AKRON, Ohio — Passengers at Cleveland Hopkins International Airport were greeted by a group of air traffic controllers who handed out pamphlets and encouraged people to contact lawmakers and call for an end to the partial government shutdown.
The 25-day shutdown is the longest in U.S. history with no end in site.
Thousands of air traffic controllers continue to show up for work, but are not receiving paychecks.
"Air traffic control is already a stressful job and now you're inducing more stress," said Nick Yochman, an air traffic controller from Youngstown. "It's hard coming into work everyday with the uncertainty of not knowing when you're gonna get paid."
The union representing air traffic controllers filed a lawsuit arguing the workers should be paid and their constitutional rights were being violated, but a federal judge denied the request on Tuesday afternoon.
Yochman also stressed that 3,000 aviation safety specialists were placed on furlough.

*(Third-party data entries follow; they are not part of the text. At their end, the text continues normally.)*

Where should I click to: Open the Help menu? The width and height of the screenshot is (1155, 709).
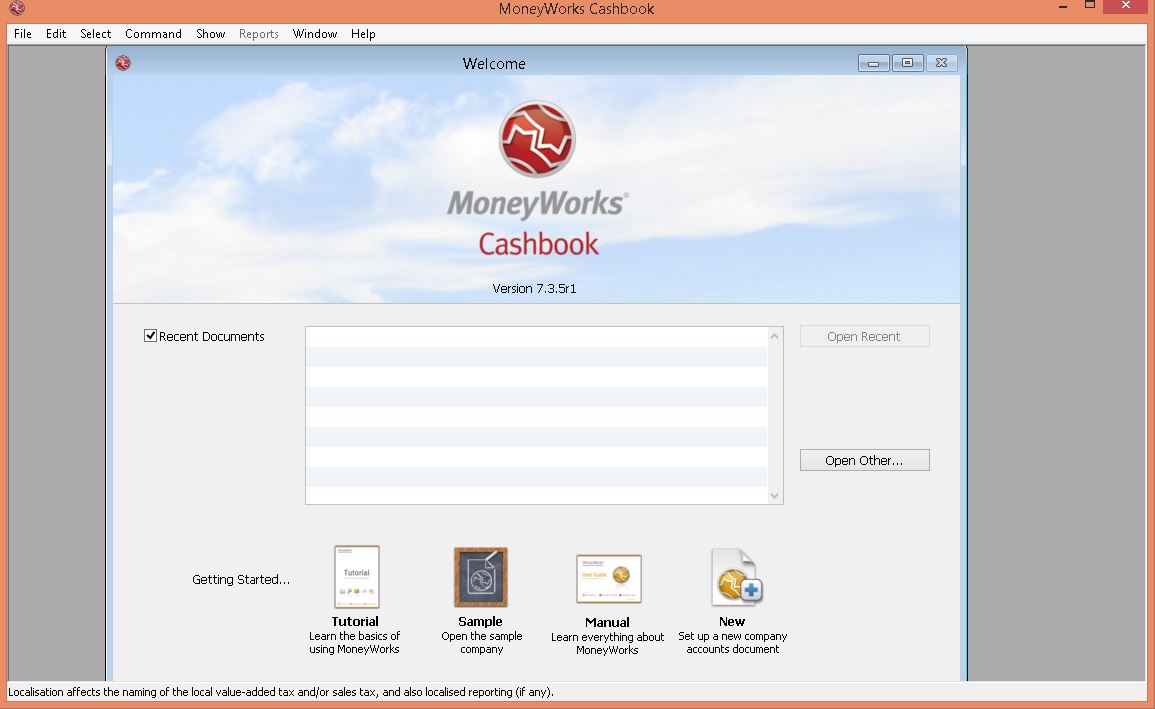click(363, 33)
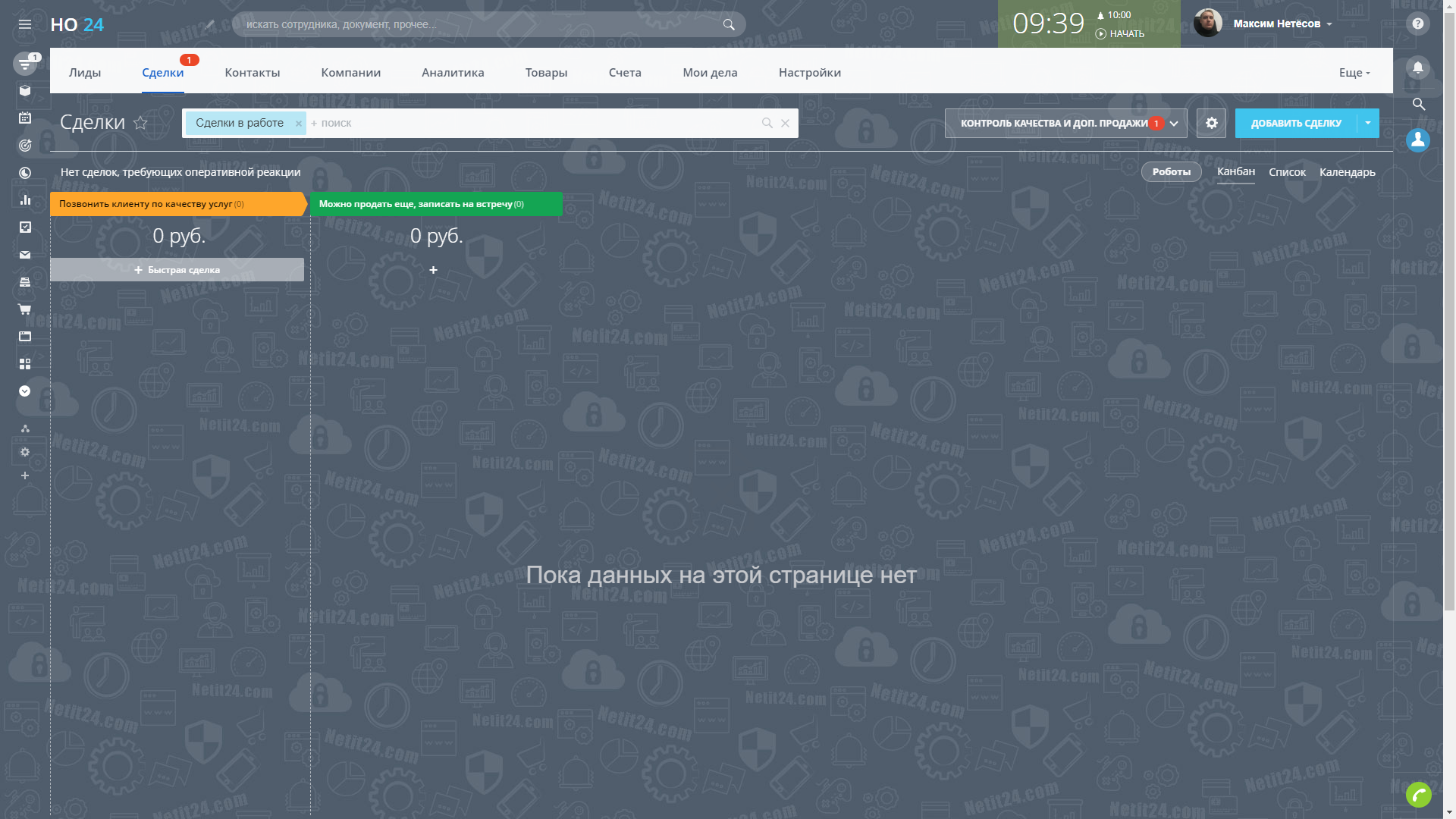Open the shopping cart sidebar icon
1456x819 pixels.
[25, 309]
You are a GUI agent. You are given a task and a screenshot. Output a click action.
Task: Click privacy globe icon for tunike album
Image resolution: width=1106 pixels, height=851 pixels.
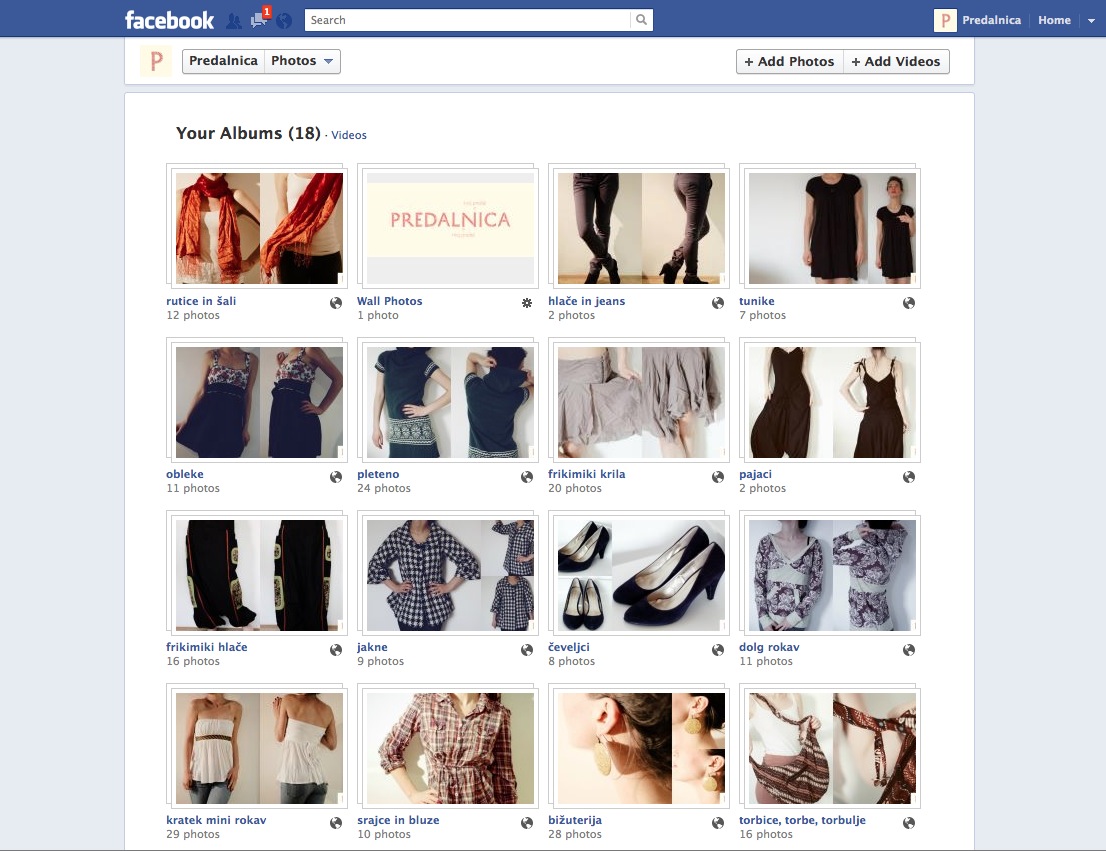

However, on Tuesday afternoon, federal officials announced about 2,200 of them would return to work by the end of the week without pay.
At Akron Canton Airport, about 100 TSA agents, air traffic controllers and customs and border protection agents are also reporting to work uncertain of when they will be paid.
Airport President and CEO Ren Camacho said there have not been any issues with federal workers calling off.
"We're very thankful. They continue to provide the customer service experience through Akron Canton Airport and have smiles on their faces. We're grateful for them," Camacho said.
Airport officials showed their gratitude to the federal workers by providing them with a lunch last Friday.
Camacho stressed the shutdown in not impacting safety and security, but he is concerned that staffing could become an issue if the shutdown drags on.
"That's probably the the biggest question. What if? What if the shutdown does continue to linger and the potential impacts to staff? Again, thankfully, no impacts to date."
Some passengers who landed in Akron said they noticed longer security lines at Atlanta's airport.
Others said they're starting to worry that the shutdown could impact safety at airports.
"I think it's terrible," said Emily Wallace from Oklahoma. "I think they need to figure something out quickly because it's going to be an unsafe situation sooner than later. Anybody that's not getting paid is going to be stressed out and they're not going to pay attention."